# EXERCISE INSTRUCTIONS
Scan each line of the records for the word "will" and extract the ones that have it.
....
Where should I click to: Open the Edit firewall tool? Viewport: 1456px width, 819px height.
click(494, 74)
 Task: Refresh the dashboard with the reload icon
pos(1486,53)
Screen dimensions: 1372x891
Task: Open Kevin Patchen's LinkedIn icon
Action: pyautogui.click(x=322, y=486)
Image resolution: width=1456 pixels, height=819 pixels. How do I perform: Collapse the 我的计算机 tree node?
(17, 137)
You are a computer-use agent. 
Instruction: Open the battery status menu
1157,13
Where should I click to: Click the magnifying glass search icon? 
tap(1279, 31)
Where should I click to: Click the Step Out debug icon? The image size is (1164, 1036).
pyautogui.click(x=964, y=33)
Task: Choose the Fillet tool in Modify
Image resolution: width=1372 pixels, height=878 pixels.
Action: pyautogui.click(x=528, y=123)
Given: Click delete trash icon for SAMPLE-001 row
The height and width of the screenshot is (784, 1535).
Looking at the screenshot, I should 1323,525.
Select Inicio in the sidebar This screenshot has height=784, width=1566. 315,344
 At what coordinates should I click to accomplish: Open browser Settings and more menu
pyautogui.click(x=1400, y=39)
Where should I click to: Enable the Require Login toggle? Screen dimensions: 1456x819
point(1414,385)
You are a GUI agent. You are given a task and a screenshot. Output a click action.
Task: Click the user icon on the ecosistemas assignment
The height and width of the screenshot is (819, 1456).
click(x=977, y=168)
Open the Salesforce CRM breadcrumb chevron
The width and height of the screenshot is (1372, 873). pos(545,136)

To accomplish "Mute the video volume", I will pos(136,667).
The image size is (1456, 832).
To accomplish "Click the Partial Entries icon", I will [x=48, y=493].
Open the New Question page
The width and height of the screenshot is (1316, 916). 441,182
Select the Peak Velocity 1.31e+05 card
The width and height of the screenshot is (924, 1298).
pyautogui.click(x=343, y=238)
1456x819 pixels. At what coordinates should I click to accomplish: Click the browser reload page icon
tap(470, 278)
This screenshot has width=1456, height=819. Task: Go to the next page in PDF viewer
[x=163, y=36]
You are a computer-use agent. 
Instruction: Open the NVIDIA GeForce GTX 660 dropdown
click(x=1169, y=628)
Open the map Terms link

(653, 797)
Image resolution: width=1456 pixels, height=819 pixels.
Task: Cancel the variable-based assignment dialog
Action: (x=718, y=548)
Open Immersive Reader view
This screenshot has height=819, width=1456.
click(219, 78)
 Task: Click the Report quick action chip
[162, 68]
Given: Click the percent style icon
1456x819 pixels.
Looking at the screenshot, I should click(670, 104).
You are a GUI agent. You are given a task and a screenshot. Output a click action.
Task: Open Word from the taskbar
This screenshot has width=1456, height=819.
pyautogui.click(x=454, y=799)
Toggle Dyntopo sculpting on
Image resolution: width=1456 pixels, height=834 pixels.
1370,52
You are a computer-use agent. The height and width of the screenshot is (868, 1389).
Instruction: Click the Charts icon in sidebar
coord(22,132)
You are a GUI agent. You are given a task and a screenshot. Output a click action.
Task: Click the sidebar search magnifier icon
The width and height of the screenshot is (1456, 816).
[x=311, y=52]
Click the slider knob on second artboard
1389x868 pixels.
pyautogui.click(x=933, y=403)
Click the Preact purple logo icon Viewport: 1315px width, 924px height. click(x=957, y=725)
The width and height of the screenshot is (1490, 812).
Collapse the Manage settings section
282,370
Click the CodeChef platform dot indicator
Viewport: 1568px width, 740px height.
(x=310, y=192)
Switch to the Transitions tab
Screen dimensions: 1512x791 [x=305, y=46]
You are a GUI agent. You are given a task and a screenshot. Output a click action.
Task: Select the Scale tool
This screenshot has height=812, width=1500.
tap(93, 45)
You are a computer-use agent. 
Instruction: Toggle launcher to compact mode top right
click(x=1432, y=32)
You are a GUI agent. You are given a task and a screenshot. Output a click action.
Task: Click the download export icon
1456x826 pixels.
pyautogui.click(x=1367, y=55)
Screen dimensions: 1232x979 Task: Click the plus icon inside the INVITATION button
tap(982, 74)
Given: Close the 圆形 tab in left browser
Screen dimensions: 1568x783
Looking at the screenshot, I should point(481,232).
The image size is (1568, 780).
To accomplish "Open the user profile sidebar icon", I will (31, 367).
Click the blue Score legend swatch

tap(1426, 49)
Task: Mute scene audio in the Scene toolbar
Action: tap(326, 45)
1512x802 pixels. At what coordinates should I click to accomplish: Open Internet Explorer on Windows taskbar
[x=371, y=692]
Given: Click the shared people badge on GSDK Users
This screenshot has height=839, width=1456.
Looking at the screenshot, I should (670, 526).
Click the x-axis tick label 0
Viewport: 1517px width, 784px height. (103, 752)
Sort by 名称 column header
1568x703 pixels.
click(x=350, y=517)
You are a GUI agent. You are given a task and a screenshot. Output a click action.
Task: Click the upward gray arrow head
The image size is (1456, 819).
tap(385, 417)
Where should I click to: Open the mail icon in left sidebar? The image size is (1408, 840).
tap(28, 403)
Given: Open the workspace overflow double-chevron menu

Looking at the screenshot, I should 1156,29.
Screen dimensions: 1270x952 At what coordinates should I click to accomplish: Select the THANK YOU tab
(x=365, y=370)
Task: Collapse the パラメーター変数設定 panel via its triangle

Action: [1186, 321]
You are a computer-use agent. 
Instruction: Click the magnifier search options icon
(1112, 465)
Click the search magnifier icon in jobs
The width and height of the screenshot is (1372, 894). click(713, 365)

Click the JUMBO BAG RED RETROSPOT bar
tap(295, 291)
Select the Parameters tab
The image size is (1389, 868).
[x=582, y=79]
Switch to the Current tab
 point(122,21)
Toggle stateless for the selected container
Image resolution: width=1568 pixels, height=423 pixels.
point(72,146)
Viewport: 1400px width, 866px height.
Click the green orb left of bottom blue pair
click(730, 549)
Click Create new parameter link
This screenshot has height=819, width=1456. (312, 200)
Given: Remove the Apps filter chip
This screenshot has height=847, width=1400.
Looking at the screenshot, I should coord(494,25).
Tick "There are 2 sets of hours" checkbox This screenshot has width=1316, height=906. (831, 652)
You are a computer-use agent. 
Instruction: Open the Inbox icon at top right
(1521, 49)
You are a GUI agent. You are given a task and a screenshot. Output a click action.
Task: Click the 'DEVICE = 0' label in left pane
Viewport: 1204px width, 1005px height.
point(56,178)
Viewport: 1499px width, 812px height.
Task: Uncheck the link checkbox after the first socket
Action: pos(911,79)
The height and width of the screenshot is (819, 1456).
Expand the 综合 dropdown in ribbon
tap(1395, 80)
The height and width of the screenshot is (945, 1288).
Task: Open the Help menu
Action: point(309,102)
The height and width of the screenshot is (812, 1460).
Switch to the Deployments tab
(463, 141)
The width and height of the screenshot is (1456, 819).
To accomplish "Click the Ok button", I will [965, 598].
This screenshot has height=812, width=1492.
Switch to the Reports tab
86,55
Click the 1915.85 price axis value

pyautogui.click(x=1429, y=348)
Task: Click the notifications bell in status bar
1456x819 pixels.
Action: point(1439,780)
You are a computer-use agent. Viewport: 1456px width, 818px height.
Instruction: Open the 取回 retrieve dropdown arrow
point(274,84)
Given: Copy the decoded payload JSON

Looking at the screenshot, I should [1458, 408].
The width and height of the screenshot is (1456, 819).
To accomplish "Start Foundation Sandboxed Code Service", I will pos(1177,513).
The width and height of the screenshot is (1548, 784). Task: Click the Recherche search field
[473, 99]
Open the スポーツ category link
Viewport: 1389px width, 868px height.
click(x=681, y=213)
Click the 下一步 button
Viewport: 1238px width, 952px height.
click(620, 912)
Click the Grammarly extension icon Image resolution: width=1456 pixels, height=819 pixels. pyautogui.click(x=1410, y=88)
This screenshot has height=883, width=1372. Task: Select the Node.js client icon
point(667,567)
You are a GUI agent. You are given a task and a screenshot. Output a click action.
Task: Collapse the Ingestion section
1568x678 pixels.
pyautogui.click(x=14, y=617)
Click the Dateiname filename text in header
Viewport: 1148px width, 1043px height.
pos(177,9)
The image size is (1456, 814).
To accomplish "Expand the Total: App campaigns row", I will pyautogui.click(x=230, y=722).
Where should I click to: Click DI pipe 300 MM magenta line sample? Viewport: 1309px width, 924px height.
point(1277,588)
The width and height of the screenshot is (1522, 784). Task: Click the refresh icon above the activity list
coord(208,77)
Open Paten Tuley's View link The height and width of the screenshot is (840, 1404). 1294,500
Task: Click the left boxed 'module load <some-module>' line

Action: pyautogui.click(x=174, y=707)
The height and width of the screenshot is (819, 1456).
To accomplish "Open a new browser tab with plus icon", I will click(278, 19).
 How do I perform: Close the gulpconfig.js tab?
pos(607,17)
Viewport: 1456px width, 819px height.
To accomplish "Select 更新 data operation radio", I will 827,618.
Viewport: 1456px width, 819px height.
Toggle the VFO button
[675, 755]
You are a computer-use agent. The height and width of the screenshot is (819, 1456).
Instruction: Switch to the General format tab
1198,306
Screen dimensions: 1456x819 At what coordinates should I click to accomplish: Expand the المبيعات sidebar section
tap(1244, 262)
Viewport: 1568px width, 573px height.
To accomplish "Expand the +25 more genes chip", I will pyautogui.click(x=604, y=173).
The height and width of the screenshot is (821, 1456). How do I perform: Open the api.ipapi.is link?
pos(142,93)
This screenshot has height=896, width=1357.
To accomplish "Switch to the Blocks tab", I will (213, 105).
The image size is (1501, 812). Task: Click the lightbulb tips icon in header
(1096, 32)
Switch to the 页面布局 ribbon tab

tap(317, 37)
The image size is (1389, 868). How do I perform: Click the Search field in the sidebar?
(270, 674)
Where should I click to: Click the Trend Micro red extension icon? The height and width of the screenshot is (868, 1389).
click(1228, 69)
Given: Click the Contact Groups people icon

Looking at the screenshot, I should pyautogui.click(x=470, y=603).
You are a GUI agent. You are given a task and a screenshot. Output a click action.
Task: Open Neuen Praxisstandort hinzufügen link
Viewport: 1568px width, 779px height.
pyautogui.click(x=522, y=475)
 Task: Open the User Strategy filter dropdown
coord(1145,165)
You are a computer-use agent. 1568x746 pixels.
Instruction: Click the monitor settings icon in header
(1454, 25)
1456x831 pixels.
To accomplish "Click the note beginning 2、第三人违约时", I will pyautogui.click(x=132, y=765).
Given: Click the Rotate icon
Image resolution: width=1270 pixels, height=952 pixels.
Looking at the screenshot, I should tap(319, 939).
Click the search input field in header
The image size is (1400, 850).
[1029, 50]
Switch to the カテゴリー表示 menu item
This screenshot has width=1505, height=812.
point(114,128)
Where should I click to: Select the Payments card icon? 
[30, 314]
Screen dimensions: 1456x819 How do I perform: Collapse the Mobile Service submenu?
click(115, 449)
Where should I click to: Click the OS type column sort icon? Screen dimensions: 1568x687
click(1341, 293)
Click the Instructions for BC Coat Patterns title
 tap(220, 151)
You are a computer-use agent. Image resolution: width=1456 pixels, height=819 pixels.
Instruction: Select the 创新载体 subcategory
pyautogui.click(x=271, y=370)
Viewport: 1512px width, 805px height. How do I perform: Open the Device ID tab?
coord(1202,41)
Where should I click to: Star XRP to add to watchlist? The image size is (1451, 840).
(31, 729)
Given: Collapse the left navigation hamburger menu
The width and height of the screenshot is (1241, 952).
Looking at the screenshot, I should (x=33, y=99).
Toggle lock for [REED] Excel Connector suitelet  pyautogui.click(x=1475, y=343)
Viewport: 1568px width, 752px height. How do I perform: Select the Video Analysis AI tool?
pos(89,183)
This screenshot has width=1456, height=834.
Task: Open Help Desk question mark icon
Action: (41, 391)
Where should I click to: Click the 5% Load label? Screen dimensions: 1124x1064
....
# RESPONSE
To accomplish "Mute the video volume", I will pos(136,667).
To accomplish "Click the Partial Entries icon", I will [x=48, y=493].
To accomplish "Open the user profile sidebar icon", I will (31, 367).
To accomplish "Click the Ok button", I will [965, 598].
To accomplish "Start Foundation Sandboxed Code Service", I will pos(1177,513).
To accomplish "Expand the Total: App campaigns row", I will pyautogui.click(x=230, y=722).
To accomplish "Open a new browser tab with plus icon", I will click(278, 19).
To accomplish "Select 更新 data operation radio", I will 827,618.
To accomplish "Expand the +25 more genes chip", I will pyautogui.click(x=604, y=173).
To accomplish "Switch to the Blocks tab", I will (213, 105).
To accomplish "Click the note beginning 2、第三人违约时", I will pyautogui.click(x=132, y=765).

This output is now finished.